━━━━━ 提示テキスト ━━━━━
自分には監視的待機は耐えられなかっただろうと結論している

――いまから振り返ってみて、何もしないという選択肢もあればよかったと思いませんか?

いや、それができたとは思いません。癌を除去しなければならないのだから、それはないな。いろいろ考え回ったところで、依然として癌はそこにあるのだから。実際、まだやっていて、だれかが何かをやってくれていると思ったら、何もしないなんてことは耐えられないな。

英国人の前立腺がんの語り

NHSの情報提供が改善され、誰もがインターネットで自分に役立つような情報を探せるようになることを願っている

関わった医療者達から自発的に与えられることのなかった情報を入手するため、結局は自分から積極的に情報を収集することになりました。
━━━━━ データ部分 ━━━━━
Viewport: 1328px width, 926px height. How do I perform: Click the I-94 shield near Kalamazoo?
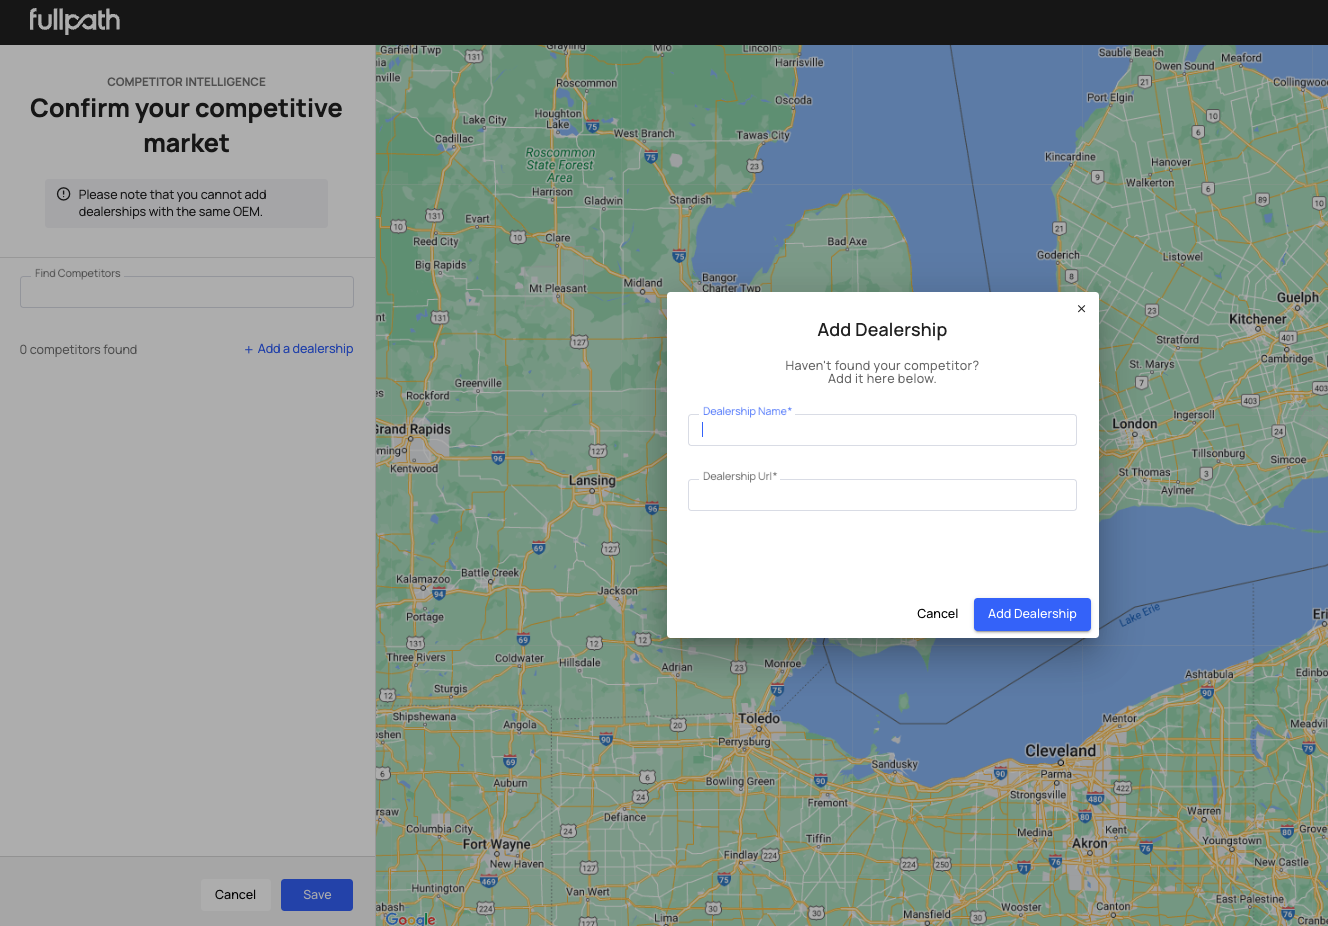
━━━━━
## 作業指示 1
次の記述(a)〜(c)のそれぞれが前立腺がんの語りの内容と合うかどうかを、「はい」か「いいえ」で答えてください。判断の決め手となる語句を前立腺がんの語りからそのまま引用して添えてください。
(a) 語り手は、癌を除去しなければならない以上、何もしないという選択はありえなかったと述べている。
(b) 語り手は、関わった医療者達から必要な情報を自発的に与えられたと述べている。
(c) 誰もがインターネットで自分に役立つ情報を探せるようになることが願われている。
## 作業指示 2
前立腺がんの語りの最後の文に続けて、文章を書き進めてください。

## 解答例 1
(a) はい — 「癌を除去しなければならないのだから、それはないな。」
(b) いいえ — 「関わった医療者達から自発的に与えられることのなかった情報を入手するため、結局は自分から積極的に情報を収集することになりました。」
(c) はい — 「誰もがインターネットで自分に役立つような情報を探せるようになることを願っている」

## 解答例 2
今思うと、多くの点において運が良かった。つまり、インターネット検索にはかなり長けていて経験もあり、良い情報の入手法を知っていた。さらに、自宅で高速ブロードバンドを利用できたし、臨床家あるいは管理者としてNHSに31年勤めていたことも運がよかった。だから非常に早く有用な情報に到達できました。でも、もしこの環境がなかったら、自分にあった治療を決断する情報を見つけ出すのは難しかっただろうと思います。
NHSでは患者に対する情報開示を早急に開始するように奨励しています。また、NHS本部以外にも多くの情報源があり、中でもオンラインのツールはとても有効だといえます。しかし、20年後仮に息子が同じ状況に陥った時を考えると、NHSがより豊富でかつ詳細で、明確な、さらにより科学的根拠に基づいた文献資料の開示を備えている情報源であることも期待しています。自動的に定休押される文献資料に付け加えて、良し悪しの判断を個人に委ねるのではなく、他の信頼できる情報源への道しるべとなることも期待しています。

英国人の前立腺がんの語り

DIPExのサイトを見つけ、先輩患者(先に同じ前立腺癌になった患者)と話をし、ほかの患者の体験が役にたった。これらの情報は、何が期待できるかを知るのに手助けとなった

――助けになる体験談は見つかりましたか?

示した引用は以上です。